I find it hard to believe that there are almost 1mb of truly common 
collections.  Either way, the writing is on the wall, the package is 
growing and growing quickly.  Not only that, since this library is 
widely used in commons, all of those projects are growing at a rapid 

Building small tight code is not easy, especially as Craig put it the 
other day "perceptions of 'really common' versus 'rarely used' seem to 
be awfully personal".  The alternative is you end up with huge 
highly-coupled libraries and no one wants to use them anymore.

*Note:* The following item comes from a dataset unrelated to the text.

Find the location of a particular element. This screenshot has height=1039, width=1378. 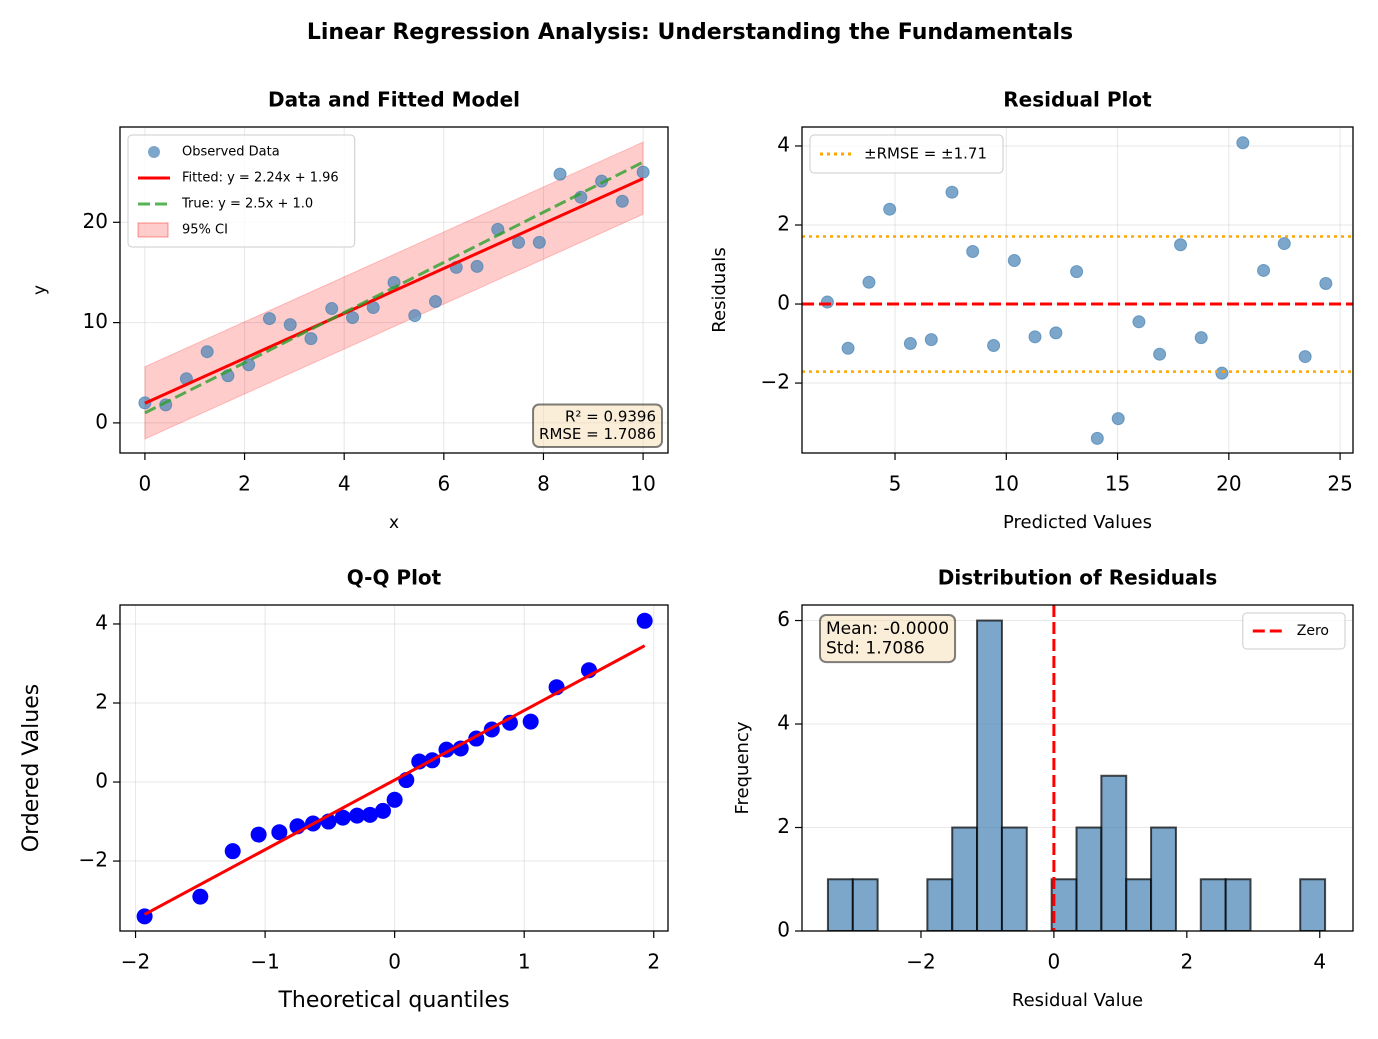

subplot-title: Residual Plot is located at coordinates (1078, 100).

Instead of just bitching, I'll suggest a possible solution.  Pick 
someone in your project who understands the issues, has shown an 
interest in these problems, and give them the authority to make 
decisions.  I know it is not very "Apache", but I believe it will work.


  * Dain Sundstrom
  * Partner
  * Core Developers Network

On May 3, 2004, at 2:11 AM, robert burrell donkin wrote:

> i definitely agree that one jar is the best solution for many users. 
> for those users for whom jar size is a big issue, then i'd say for 
> that for many use cases rolling a custom version (possibly repackaged) 
> is the best approach. (i have heard that this is how BEA re-uses the 
> commons logging stuff.)
> but we've been hearing that for some users - many of them influential 
> open source developers - this approach is unsatisfactory. one of the 
> main aims for jakarta commons was to facilitate re-use of library code 
> between open source projects. there are a few of ASF projects who are 
> refusing to use any jakarta commons components on principle now for 
> this reason. (they want small, tight libraries.) i suspect that this 
> is partly political but there is a kernel of truth in the criticisms. 
> it's best to think about this kind of issue early before a momentum 
> develops.
> certainly, i'm keen to see digester 2 (if and when it comes along) 
> factored into a small core with minimal dependencies together with 
> optional extensions. the binary distribution would contain both a 
> single complete jar and a set of multiple jars. i hope that this 
> should be able to satisfy most users and since this is just a build 
> issue, i suspect that the maintenance would be minimal.
> - robert
> On 3 May 2004, at 00:41, Stephen Colebourne wrote:
>> So what problem are we solving? Adding extra jar files alongside the
>> complete built one creates classpath problems for users, an old 
>> version of
>> the 'all' jar overriding a later version of the 'part' jar or vice 
>> versa.
>> General chaos and confusion.
>> People so have the ability to build their own jar files with just the
>> classes they need.
>> Oh, and I'd also suggest that more jar files does involve more work
>> (maintaining and releasing), and there's a distinct lack of active
>> committers on collections as it is ;-)
>> Stephen
>>> On 24 Apr 2004, at 04:33, Craig R. McClanahan wrote:
>>>> A neat ideal, but perceptions of "really common" versus "rarely 
>>>> used"
>>>> seem to be awfully personal.  Kinda reminds me of earlier 
>>>> commons-dev
>>>> discussions trying to create a "commons core" JAR that included all 
>>>> of
>>>> the "really common" commons JARs, and none of the others.  Needless 
>>>> to
>>>> say, there was no consensus on what the contents should be :-).
>> From: "robert burrell donkin" <>
>>> i wonder whether it might be possible to separate out a core jar
>>> containing just the basic interfaces and then split the 
>>> implementations
>>> into several themed jars. i still think that this should be in 
>>> addition
>>> to releasing a single jar containing everything, though.